Hal Sunnah Saat Puasa
Segala puji bagi Allah, Rabb semesta alam. Shalawat dan salam kepada Nabi kita Muhammad, keluarga dan sahabatnya.
Berikut rumaysho.com akan menjabarkan beberapa hal yang disunnahkan ketika puasa. Semoga kita bisa mengamalkannya.
1. Mengakhirkan Sahur
Disunnahkan
bagi orang yang hendak berpuasa untuk makan sahur. Al Khottobi
mengatakan bahwa makan sahur merupakan tanda bahwa agama Islam selalu
mendatangkan kemudahan dan tidak mempersulit. Nabi shallallahu ‘alaihi wa sallam bersabda,
مَنْ أَرَادَ أَنْ يَصُومَ فَلْيَتَسَحَّرْ بِشَىْءٍ
“Barangsiapa ingin berpuasa, maka hendaklah dia bersahur.”

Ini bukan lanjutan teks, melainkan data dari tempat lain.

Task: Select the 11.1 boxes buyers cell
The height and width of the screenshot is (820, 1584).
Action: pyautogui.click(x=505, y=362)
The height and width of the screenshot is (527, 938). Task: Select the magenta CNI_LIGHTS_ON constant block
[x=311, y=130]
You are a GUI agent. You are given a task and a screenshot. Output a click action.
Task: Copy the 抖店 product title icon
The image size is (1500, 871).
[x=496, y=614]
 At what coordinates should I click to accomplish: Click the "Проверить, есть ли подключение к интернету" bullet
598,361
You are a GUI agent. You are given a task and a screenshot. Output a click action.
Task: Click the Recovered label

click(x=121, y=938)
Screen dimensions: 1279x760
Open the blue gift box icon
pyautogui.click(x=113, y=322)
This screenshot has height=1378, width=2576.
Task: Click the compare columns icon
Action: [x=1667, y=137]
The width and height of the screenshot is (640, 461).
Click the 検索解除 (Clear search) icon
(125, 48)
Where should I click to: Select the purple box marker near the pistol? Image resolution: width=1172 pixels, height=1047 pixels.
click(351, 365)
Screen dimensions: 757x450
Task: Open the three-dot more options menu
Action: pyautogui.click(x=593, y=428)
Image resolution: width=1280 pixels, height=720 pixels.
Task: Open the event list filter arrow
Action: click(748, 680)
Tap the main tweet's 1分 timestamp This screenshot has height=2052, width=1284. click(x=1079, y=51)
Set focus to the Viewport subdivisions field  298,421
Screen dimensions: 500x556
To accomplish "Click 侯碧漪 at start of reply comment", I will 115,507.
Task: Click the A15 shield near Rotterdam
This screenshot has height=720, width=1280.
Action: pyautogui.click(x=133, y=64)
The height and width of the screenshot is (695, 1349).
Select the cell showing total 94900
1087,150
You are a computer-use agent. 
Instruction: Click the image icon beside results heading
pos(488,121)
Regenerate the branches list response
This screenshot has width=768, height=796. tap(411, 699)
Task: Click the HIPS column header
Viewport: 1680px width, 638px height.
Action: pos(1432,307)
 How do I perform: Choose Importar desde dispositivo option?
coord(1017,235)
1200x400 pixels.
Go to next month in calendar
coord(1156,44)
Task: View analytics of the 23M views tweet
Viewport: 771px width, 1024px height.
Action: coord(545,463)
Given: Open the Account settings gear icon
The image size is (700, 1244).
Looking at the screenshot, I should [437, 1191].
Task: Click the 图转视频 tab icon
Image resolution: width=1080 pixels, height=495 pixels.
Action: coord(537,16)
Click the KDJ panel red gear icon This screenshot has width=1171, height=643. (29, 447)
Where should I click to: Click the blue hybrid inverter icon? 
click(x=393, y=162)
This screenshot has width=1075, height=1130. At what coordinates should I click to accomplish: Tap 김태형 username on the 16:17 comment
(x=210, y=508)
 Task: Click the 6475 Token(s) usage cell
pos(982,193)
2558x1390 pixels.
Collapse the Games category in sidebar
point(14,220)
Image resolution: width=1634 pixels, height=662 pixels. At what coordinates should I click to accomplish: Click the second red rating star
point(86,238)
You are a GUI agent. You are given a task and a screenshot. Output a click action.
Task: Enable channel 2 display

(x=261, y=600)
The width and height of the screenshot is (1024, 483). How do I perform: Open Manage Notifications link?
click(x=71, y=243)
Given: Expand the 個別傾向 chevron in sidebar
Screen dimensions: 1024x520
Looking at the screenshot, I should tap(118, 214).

Nabi kita shallallahu ‘alaihi wa sallam memerintahkan demikian karena di dalam sahur terdapat keberkahan. Dari Anas bin Malik radhiyallahu ‘anhu, Rasulullah shallallahu ‘alaihi wa sallam bersabda,
تَسَحَّرُوا فَإِنَّ فِى السَّحُورِ بَرَكَةً
“Makan sahurlah karena sesungguhnya pada sahur itu terdapat berkah.” An Nawawi rahimahullah mengatakan, “Karena dengan makan sahur akan semakin kuat melaksanakan puasa.”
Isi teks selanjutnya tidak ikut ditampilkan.